◆ **GIVEN PASSAGE**

********

Hmm, you are right. I remember playing with similar patch but that was before
we turned off iteration in early inliner and it was motivated to do more
of indirect  call promotion.

Since ipa-prop is no longer complete joke on propagating devirutalization info
perhaps this is no longer too important.

honza
Eric Botcazou May 1, 2015, 10:27 a.m. UTC | #5
> Hmm, special-casing this in the inliner looks odd to me.  ISTR the inliner
> already propagates constant parameters to immediate uses, so I guess
> you run into the casting case you handle specially.

Right on both counts, the original GIMPLE looks like:

  right.3 = (system__storage_elements__integer_address) right;
  D.4203 = D.4201 % right.3;
  D.4200 = (system__storage_elements__storage_offset) D.4203;
  return D.4200;

and setup_one_parameter has:

  /* If there is no setup required and we are in SSA, take the easy route
     replacing all SSA names representing the function parameter by the
     SSA name passed to function.

     We need to construct map for the variable anyway as it might be used
     in different SSA names when parameter is set in function.

     Do replacement at -O0 for const arguments replaced by constant.
     This is important for builtin_constant_p and other construct requiring
     constant argument to be visible in inlined function body.  */
  if (gimple_in_ssa_p (cfun) && rhs && def && is_gimple_reg (p)
      && (optimize
          || (TREE_READONLY (p)
	      && is_gimple_min_invariant (rhs)))
      && (TREE_CODE (rhs) == SSA_NAME
	  || is_gimple_min_invariant (rhs))
      && !SSA_NAME_OCCURS_IN_ABNORMAL_PHI (def))

********

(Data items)
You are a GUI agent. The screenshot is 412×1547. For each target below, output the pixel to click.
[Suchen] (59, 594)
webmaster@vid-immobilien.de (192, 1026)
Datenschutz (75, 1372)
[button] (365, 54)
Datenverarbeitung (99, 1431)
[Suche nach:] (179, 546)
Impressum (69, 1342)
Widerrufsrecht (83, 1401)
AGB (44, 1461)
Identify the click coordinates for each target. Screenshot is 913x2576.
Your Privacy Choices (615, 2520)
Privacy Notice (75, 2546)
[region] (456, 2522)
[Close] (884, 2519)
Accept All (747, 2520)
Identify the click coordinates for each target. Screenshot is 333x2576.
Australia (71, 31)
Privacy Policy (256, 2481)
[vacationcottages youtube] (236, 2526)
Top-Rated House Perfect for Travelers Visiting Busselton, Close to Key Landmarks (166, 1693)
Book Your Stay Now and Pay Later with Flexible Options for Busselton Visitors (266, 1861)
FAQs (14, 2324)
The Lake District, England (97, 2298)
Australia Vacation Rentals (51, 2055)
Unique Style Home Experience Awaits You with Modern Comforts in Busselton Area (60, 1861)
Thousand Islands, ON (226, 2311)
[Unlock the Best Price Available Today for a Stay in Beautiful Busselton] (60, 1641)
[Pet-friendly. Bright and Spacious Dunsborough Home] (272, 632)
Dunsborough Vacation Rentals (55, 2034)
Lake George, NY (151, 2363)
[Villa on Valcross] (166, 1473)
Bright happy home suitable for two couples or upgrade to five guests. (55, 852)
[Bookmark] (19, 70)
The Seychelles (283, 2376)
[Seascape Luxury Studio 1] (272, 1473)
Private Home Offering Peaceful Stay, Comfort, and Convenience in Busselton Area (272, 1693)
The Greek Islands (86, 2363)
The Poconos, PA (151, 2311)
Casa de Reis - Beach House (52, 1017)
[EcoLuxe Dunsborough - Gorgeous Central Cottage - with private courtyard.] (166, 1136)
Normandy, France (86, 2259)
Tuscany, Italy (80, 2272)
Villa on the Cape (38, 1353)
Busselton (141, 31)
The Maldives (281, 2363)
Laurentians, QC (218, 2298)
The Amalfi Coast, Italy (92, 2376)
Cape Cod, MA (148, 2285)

********

◆ **TO BE DONE**
Reproduce verbatim the portion of the inliner thread beginning at the words "Do replacement at" and stopping after the words "def && is_gimple_reg (p)". These data items were taken from a separate source.

◆ **ANSWER TO THE TASK**
Do replacement at -O0 for const arguments replaced by constant.
     This is important for builtin_constant_p and other construct requiring
     constant argument to be visible in inlined function body.  */
  if (gimple_in_ssa_p (cfun) && rhs && def && is_gimple_reg (p)